The computer represents a profound discontinuity in the history of technology, and though the term platform is relatively new to the scene, the idea that it describes goes to the heart of that discontinuity. Computers as such don’t actually do anything useful. Their utility lies in their ability to serve as a medium (read platform) for software. Much of the action in the evolution, business, and politics of computing is intimately related to the evolution of various hardware and software platforms.
YESTERDAY
For a long time, the only platforms were large boxes of hardware. In the 1950s and 1960s, if you were a business with a need for computing,1 you bought or leased a mainframe from IBM, Burroughs, UNIVAC, or RCA, or later, a minicomputer from DEC, Data General, or Prime. Difficult as it is to imagine today, nobody to speak of had yet conceived of the possibility of making money on software. What little software came with these machines from the manufacturer had to do with low-level hardware bookkeeping and was considered a necessary evil. The manufacturers would no more consider charging for it than they would for the pallets and crates in which the machines were shipped. Beyond these most basic programs, you were on your own. If you needed a piece of software, you wrote it yourself or you swapped for it with your colleagues at the annual users group meeting of your particular hardware tribe.
In those days, each brand of computer—indeed, each particular machine—was an almost completely isolated island. There was, of course, no Internet. But nor was there any other practical way to connect even pairs of machines together. If you needed to move information (code or data) from one machine to another, your choices were (a) to retype it; (b) to carry around a stack of punched cards; or (c) if you were at a high-end shop, move it via magnetic tape. Not that any of these were very useful—there was little chance that the information from one machine would be of use on any other. There existed languages like FORTRAN and COBOL that were, in theory, cross-platform, but in practice all but the most trivial programs were tied to the idiosyncrasies of particular machine architectures. If you owned a Lionel train set, there wasn’t much point in borrowing your friend’s American Flyer engine.
Then, at roughly the same time, two watershed developments occurred. First, transistors evolved into integrated circuits (ICs), setting the stage for the microprocessor. In addition to reducing size and cost, this development had crucial effects on the nature of computing platforms. Before the microprocessor, each computer architecture was more or less the result of handicraft—different machines influenced one another, but each was ultimately unique. The emergence of a small number of industry-standard microprocessor families changed that. Machines built around the Intel 8086 CPU chip, for example, were all pretty much the same, no matter whether the logo on the box said IBM, Digital, or Dell. It was this fact that opened the door for Bill Gates & Co. to redefine the notion of platform for a generation.
Concurrent with the birth of the microprocessor emerged the notion of the graphical user interface (GUI), with the introduction of the experimental Xerox Alto, and its commercial successor the Star office workstation. A little-noted characteristic of these platforms was that they were not organized around applications. In the Xerox Star, if you wanted to compose an e-mail message or a business letter, you did not “run” an e-mail application or a word processor app. Rather, you simply “tore off” a new document of the appropriate type from a “stationery pad” and began typing.

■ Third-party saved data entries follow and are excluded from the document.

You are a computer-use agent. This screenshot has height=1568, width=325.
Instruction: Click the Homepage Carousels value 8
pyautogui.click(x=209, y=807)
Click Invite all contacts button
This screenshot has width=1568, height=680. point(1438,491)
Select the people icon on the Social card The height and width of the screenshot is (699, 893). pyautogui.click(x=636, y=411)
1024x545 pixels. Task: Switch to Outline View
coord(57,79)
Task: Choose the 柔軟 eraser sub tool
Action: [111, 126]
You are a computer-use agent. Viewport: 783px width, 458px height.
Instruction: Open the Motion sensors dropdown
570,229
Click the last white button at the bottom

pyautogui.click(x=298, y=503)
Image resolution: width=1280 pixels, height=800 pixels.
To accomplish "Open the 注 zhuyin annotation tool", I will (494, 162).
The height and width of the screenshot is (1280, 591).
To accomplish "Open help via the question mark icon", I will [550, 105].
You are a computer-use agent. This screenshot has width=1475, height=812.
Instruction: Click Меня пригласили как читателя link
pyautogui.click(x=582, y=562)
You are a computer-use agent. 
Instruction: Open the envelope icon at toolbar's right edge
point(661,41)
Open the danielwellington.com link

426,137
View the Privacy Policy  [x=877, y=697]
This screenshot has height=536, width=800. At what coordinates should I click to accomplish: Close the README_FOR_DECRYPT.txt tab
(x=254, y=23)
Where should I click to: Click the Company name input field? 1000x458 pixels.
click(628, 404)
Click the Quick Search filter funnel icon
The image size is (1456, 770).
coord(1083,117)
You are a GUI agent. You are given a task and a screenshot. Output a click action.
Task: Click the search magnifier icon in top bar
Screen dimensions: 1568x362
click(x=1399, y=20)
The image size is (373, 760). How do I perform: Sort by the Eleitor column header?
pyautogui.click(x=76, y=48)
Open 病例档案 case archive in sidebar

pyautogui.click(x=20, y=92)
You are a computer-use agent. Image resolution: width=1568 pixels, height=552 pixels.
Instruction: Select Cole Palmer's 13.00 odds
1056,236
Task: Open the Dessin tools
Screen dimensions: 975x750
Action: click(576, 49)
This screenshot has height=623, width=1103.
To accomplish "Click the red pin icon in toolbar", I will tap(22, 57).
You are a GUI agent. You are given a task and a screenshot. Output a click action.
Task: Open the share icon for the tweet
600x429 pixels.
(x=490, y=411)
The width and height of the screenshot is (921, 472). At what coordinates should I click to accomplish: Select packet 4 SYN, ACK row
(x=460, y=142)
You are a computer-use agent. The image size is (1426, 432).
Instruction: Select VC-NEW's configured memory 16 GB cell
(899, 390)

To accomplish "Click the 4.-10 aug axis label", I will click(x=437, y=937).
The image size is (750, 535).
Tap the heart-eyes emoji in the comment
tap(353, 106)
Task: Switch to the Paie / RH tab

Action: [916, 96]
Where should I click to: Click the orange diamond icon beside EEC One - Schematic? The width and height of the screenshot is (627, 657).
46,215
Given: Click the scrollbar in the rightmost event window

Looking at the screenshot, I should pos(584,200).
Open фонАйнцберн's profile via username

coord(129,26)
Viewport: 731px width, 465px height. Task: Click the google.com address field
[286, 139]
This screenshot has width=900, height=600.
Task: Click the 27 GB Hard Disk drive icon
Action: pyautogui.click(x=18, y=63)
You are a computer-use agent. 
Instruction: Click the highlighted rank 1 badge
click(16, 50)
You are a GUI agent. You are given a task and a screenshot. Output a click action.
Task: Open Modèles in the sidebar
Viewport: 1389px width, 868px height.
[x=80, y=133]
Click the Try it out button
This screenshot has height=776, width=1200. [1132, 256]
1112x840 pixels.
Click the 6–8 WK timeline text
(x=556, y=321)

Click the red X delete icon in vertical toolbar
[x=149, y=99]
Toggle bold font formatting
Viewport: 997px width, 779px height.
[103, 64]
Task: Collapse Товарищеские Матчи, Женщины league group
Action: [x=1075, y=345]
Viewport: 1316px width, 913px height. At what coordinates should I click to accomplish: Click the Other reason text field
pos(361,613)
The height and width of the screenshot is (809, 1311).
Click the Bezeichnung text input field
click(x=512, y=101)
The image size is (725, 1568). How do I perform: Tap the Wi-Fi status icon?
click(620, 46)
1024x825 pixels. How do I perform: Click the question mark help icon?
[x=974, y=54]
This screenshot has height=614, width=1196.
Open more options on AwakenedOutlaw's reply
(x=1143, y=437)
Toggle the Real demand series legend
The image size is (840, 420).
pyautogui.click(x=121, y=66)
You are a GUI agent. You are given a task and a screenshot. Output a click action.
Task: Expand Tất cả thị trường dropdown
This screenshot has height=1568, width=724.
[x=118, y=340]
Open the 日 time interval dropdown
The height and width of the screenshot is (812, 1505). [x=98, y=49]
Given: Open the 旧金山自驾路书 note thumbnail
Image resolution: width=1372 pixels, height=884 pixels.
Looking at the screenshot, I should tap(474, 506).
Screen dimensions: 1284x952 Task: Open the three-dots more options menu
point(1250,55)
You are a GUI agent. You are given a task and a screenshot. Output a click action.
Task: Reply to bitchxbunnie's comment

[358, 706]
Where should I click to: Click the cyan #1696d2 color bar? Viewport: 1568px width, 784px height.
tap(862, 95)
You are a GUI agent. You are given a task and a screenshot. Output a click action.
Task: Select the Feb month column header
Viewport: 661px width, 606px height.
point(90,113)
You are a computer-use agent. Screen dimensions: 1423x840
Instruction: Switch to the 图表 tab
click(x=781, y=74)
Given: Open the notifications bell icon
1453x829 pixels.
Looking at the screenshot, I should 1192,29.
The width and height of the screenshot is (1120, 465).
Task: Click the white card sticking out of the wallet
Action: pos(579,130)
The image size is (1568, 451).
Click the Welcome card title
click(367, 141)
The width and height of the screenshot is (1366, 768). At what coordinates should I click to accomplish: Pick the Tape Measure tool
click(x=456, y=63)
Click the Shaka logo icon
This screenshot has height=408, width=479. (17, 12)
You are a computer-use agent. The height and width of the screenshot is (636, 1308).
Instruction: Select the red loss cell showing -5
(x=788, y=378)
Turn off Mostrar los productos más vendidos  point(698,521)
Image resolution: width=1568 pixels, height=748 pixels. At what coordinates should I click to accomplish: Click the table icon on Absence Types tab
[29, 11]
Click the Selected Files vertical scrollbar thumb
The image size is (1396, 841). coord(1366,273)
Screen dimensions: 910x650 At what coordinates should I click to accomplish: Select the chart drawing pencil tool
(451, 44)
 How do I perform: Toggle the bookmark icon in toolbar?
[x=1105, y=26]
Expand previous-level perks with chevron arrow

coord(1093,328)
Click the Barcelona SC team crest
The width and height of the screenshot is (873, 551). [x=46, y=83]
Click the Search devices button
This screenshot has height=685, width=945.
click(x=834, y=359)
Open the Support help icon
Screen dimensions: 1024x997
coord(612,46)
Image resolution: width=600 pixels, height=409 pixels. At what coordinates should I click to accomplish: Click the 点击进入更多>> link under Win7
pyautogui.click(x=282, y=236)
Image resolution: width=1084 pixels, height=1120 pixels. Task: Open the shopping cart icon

This “document-centric” approach to interface design represented a compelling and important simplification of the computing landscape—one that, regrettably, did not survive the GUI revolution. When Steve Jobs appropriated the GUI concept after his famous visit to Xerox PARC, the notion of document-centricity did not survive the transplant from Alto to Macintosh. The reasons for this were fundamentally economic and organizational. Seamless document-centricity requires a high level of architectural integration that is much easier to achieve by a single development team than in the context of an open, multivendor platform. The required architectural techniques were simply not widely available at the time. In addition, exposing the application as the currency of software provided a convenient unit of commerce—something for third-party developers to put in a box and sell without the necessity to directly interact with the authors of the operating system. As a result, the Macintosh and its more successful imitator Windows evolved not as platforms for information (even though this is what users actually care about), but as a platform for applications, which are at best viewed by users as a necessary evil.
The consequences of this rarely discussed choice are hard to overstate. Viewed from an information-centric perspective, each application for all practical purposes acts as a data silo: Data created by and for one application are commonly unavailable to other applications. If a document happens to be born as an e-mail message, it is doomed to that fate forever. It cannot, for example, be placed onto a calendar, or entered into a cell of a spreadsheet, or added to a list of personal contacts. It is what it is, and what it is was determined by the application used to create it. Things don’t have to be this way. They weren’t that way for users of the Star in the 1980s, and they will not be that way for users of the successors of the World Wide Web.
TODAY
The Internet, as originally conceptualized, represents possibly the most well conceived piece of de novo engineering design in the history of technology. Starting essentially from scratch, the designers of the Net managed to imbue it with such an ability to scale, such a bias toward liquid data flow, such a propensity toward neutrality, that it has so far withstood every insult to which the vicissitudes of the marketplace have subjected it. The subtlety of this design has been exhaustively examined, and we will not repeat it here, except to say this: Implicit in the ideal of the Internet is the existence of a free, open, distributed, seamless public information space. This ideal is directly at odds with the idea of “applications” as the fundamental building block of the “platform” for worldwide computing. This is not news—the tension has been felt for a long time. This tension has led to several attempts at reform (e.g., CORBA and Java “applets”). The only one that can claim large-scale success is the web browser. The browser is in fact a meta-application, aspiring to be the “last application.” That is to say, it aspires to be The Platform of the Future. This is all well and good.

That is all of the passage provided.